十来个壮实彪悍的伙计施展蛮力将千雪儿和辛悦拖下车来:“公子吩咐的,务必亲手弄死,还要将脑袋带回去给公子过目。”
千雪儿吓得魂飞魄散,一径地尖叫道:“杀人啦!杀人啦!快来人!”
那些伙计正要堵住千雪儿的嘴巴,冷不防一股迷烟从身后吹过来。
不知为何,众人只觉得一阵头晕目眩,扑通扑通砸倒在地。
千雪儿趁机拉住辛悦一路疾奔,然后躲在郊区一片树林里。百合将早就准备好的两个替死鬼送到胡府那些下人不远处,造成一种众人全部被眯药迷晕的假象。

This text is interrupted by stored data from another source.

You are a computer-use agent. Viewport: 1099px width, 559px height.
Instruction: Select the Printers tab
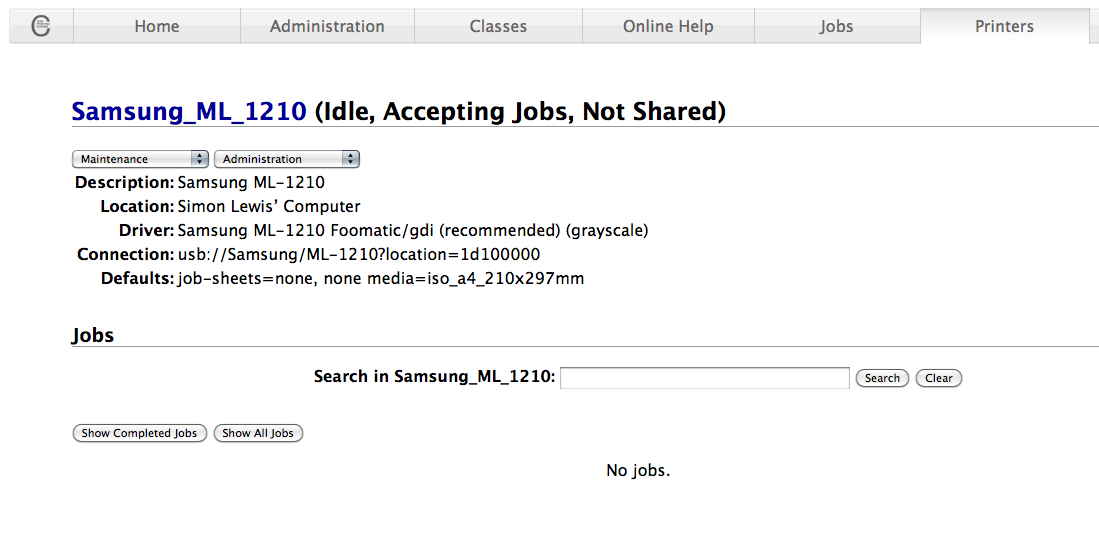click(x=1004, y=26)
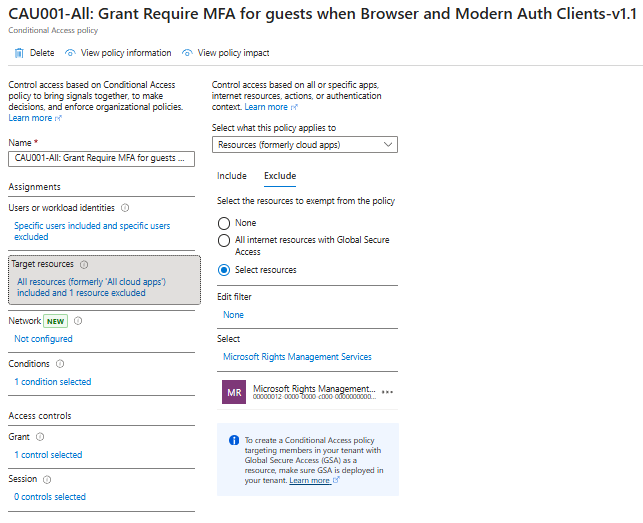This screenshot has width=643, height=523.
Task: Open the 1 control selected Grant link
Action: (x=48, y=455)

果不其然,只短短一刻钟功夫,那些胡府下人就幽幽转醒了。然后那领头的家丁迅速找到晕倒在树林旁边的郎中和小厮。
那边厢,胡飞羽命阿达去抓了药,一连服下三剂。
阿达将那些出去办事的家丁带回来,家丁奉上木盒。阿达将盒子打开,露出两颗血淋淋的人头。
胡飞羽仔细扫了两眼,确定是那郎中和小厮,这才满意地舒了口气。
之前辛悦给胡飞羽针灸用药,他胯下已经渐渐起了反应。这会儿胡飞羽打开据说是辛悦独家秘制的药膏,双眸微微眯起,一脸阴沉之色,不知在想些什么。

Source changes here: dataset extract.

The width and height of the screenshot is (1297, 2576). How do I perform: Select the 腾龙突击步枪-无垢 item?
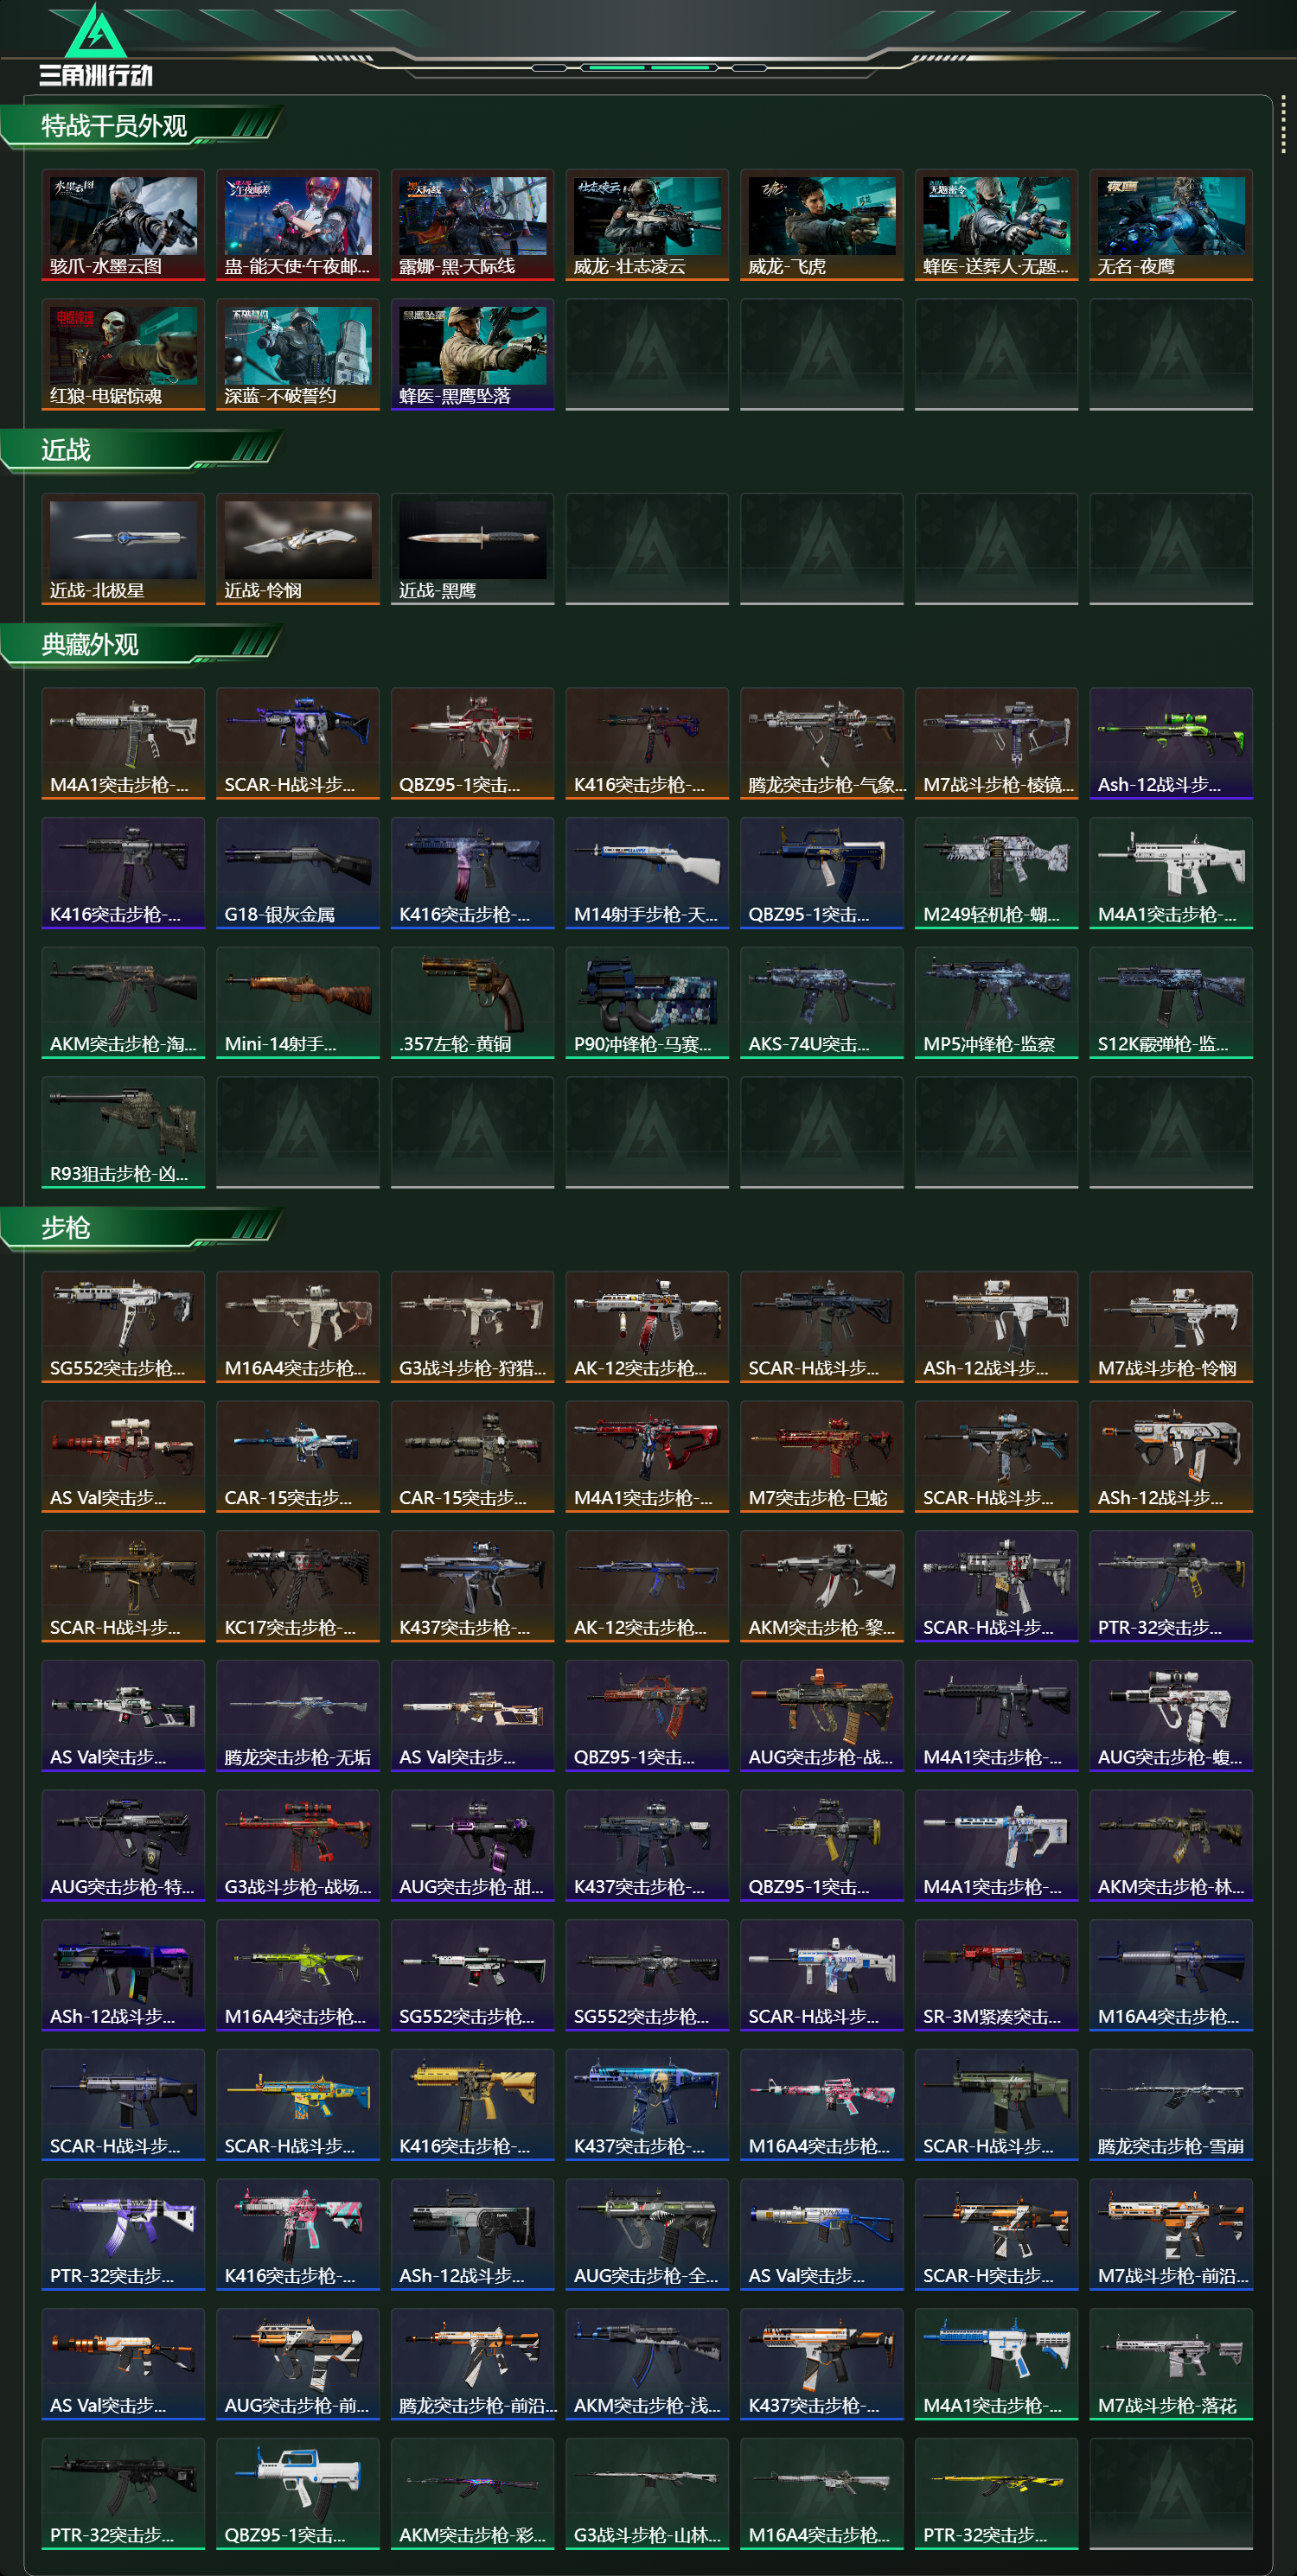click(x=298, y=1716)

阿达将那些不明真相的家丁遣散,先是发了赏钱,然后严词警告,若是有人胆敢将消息透露出去,胡家必会将人处死。
那些家丁本就是伺候二公子的,又是阿达平日里培养的心腹,自然是遵从阿达和二公子下达的命令了。
等阿达回到内室,就见胡飞羽一脸诡秘地盯着他看。
“主子,你这是……”
“阿达,你跟了我十几年,也算是忠心耿耿。这件事唯独交给你来办,本公子才最是放心。你可愿意?”

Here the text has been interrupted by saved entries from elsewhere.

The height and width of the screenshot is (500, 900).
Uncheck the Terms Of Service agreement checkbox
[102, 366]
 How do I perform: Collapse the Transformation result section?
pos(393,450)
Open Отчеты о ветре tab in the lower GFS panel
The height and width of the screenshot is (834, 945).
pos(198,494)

阿达立即表明心意:“不管公子叫我做什么,我赴汤蹈火在所不辞!”
“那好!”胡飞羽说干就干,将阿达召到跟前来,然后一把将阿达摁倒。
阿达正要反抗,却见胡飞羽阴恻恻地笑道:“你不愿意?”
说着,胡飞羽强硬地扒下阿达的裤子,直到将亵裤也褪下来。
阿达察觉到一丝不对劲,却又习惯了对胡飞羽唯命是从,遂吞了口口水,无奈地点点头道:“公子,你放心!阿达可以做到的!”
他以为胡飞羽突然换了口味,想要尝尝男人的滋味。
哪曾料到,胡飞羽手起刀落,一脸狠辣地将他命根子给切断了!
眼看着那些办事的胡府下人提着人头回去交差,千雪儿和辛悦对视一笑。
计划甚是顺利。
千雪儿褪下人皮面具,回到相府紫薇园中,又听百合传来消息。
那七公主回宫之后气愤不已,就跟贤嫔哭诉,贤嫔见女儿吃瘪受苦,立即将胡家主母也就是自己的嫡亲妹子聂烟召到宫中质问。
聂烟被贤嫔劈头盖脸地骂了一通,脾气也是上来了,回到胡府就将嫡子胡飞羽叫到她跟前,不顾胡飞羽的反抗,一意孤行地将后院那些莺莺燕燕全部发卖为奴。